Abbildung 1: Regionale und zeitliche Transformation der Zensur
Der Zeitraum von 1945 bis 1989 war jedoch alles andere als homogen: Er kann in mehrere zeitlich und geografisch getrennte Phasen aufgeteilt werden. Die Jahre 1945-1953 wurden maßgeblich von Stalin, dessen Regime und dem Beginn des Kalten Krieges geprägt; wohingegen die Zeit von 1956 bis 1989 nahezu vollständig vom Kalten Krieg und seinen Folgeereignissen bestimmt war. Mancherorts wurde die totalitäre Diktatur nach und nach von einer milderen Form abgelöst (vgl. hierzu die Ära Kádár in Ungarn). In Rumänien, der DDR, den baltischen Staaten und während des Ausnahmezustands in Polen blieb stattdessen die repressive kommunistische Herrschaft in ihrer reinsten Form bis zum Ende bestehen.[1]
Die unterschiedlichen Zensurarten (direkte Zensur, verdeckte Zensur und Selbstzensur) konnten theoretisch zwar nebeneinander bestehen, doch waren es in der Regel die verdeckte Zensur und die Selbstzensur, die zeitgleich existierten und den intellektuellen Austausch der Region beeinflussten. Wie am Zensur-Diagramm ersichtlich, wurde im Zeitalter des Totalitarismus die klassische Zensur in ihrer reinsten Form praktiziert. Indessen griff man in der Ära der weichen Diktatur und während des Entspannungsprozesses des Kalten Krieges eher zur verdeckten Zensur und Selbstzensur.
[1] Erstellen Sie eine Zeittafel über die kommunistischen Herrschaft in Ihrem Land.
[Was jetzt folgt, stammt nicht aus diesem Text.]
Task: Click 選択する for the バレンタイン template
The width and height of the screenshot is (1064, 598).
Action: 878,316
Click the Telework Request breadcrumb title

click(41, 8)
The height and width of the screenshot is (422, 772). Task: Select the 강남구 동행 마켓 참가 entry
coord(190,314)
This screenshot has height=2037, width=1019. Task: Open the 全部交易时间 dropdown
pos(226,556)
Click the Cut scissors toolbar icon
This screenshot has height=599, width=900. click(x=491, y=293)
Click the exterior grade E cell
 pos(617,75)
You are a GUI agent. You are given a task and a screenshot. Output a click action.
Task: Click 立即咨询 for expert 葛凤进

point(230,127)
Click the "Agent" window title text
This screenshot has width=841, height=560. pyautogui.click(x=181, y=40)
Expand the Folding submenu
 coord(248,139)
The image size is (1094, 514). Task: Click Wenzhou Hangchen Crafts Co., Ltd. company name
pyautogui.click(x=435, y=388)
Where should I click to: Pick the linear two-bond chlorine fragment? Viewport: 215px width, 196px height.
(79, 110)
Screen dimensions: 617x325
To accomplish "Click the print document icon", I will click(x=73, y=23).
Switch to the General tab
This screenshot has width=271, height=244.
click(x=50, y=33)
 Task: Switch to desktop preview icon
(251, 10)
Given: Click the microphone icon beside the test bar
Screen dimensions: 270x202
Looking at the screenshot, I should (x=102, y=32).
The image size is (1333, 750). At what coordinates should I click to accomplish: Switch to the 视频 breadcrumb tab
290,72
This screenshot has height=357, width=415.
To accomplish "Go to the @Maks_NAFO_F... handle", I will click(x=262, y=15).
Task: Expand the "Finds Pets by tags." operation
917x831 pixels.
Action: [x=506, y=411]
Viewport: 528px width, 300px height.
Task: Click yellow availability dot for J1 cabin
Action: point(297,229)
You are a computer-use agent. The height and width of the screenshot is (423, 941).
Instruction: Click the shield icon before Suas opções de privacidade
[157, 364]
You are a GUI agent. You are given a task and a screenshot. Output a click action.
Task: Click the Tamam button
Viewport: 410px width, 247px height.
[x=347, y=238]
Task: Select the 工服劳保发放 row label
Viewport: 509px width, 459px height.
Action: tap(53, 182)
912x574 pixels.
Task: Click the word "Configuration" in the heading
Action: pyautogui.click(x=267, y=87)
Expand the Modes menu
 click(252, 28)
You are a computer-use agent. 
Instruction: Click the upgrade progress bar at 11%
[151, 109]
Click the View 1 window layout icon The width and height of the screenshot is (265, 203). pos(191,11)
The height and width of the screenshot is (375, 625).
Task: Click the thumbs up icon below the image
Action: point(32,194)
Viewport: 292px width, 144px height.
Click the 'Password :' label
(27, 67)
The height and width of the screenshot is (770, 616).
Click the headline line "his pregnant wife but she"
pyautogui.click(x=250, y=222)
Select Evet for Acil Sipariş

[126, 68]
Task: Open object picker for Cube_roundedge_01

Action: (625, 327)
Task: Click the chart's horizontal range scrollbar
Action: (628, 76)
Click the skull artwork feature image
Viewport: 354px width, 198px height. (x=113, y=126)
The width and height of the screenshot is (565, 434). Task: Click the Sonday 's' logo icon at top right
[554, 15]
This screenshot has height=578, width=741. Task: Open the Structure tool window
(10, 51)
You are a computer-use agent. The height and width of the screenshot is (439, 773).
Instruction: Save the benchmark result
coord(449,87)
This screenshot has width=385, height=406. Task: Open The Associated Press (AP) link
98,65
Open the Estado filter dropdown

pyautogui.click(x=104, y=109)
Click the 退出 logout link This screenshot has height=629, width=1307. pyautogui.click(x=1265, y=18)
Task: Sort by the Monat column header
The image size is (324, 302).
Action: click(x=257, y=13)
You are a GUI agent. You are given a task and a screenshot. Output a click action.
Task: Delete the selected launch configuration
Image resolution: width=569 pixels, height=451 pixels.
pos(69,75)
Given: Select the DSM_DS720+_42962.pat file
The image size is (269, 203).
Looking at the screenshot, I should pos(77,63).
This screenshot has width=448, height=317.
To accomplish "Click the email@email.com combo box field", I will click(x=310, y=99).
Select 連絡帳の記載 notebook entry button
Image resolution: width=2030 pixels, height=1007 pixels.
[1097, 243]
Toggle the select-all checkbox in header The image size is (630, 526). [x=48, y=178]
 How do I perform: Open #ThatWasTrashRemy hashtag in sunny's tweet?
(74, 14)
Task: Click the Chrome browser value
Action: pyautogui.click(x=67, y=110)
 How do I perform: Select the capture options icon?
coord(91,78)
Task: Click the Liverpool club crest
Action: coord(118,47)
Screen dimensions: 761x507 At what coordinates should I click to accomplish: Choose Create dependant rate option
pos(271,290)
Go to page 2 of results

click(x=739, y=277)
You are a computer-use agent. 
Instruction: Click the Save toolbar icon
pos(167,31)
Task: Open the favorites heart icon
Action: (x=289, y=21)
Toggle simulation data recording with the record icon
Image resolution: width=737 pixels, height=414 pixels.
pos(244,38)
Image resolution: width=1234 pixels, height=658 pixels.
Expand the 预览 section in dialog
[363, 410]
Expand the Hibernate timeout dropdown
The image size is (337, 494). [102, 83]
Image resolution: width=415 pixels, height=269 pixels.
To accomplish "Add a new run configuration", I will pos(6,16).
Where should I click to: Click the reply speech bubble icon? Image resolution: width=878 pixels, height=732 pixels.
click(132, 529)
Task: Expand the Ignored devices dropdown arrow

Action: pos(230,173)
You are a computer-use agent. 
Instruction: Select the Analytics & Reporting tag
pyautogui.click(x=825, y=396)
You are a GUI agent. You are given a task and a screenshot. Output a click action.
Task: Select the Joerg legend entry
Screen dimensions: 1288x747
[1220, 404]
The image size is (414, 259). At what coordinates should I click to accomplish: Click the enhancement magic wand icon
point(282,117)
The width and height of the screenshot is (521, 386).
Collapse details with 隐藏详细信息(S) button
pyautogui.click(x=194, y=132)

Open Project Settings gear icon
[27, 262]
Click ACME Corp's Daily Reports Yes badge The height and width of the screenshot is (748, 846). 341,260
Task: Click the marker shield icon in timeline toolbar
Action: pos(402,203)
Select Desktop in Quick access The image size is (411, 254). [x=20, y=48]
Wie viele Zeitabschnitte können Sie mithilfe des Geschichtsbuches und anderer Quellen ermitteln?
Zensur in der Praxis
Das Zensurverfahren lief nach einem festen Schema ab und gliederte sich wie folgt: Vorlage des Manuskripts – Zensor #1: Genehmigung für das Abtippen – Korrektur des Drucks (Zensor #2) – Druckfreigabe – Beginn des Druckprozesses – Aushändigung mehrerer Kopien an höhere Instanzen (an den Staatssicherheitsdienst, das Amt für Zensur der Kommunistischen Partei, in Sonderfällen Übergabe einer Kopie an die Sowjetunion).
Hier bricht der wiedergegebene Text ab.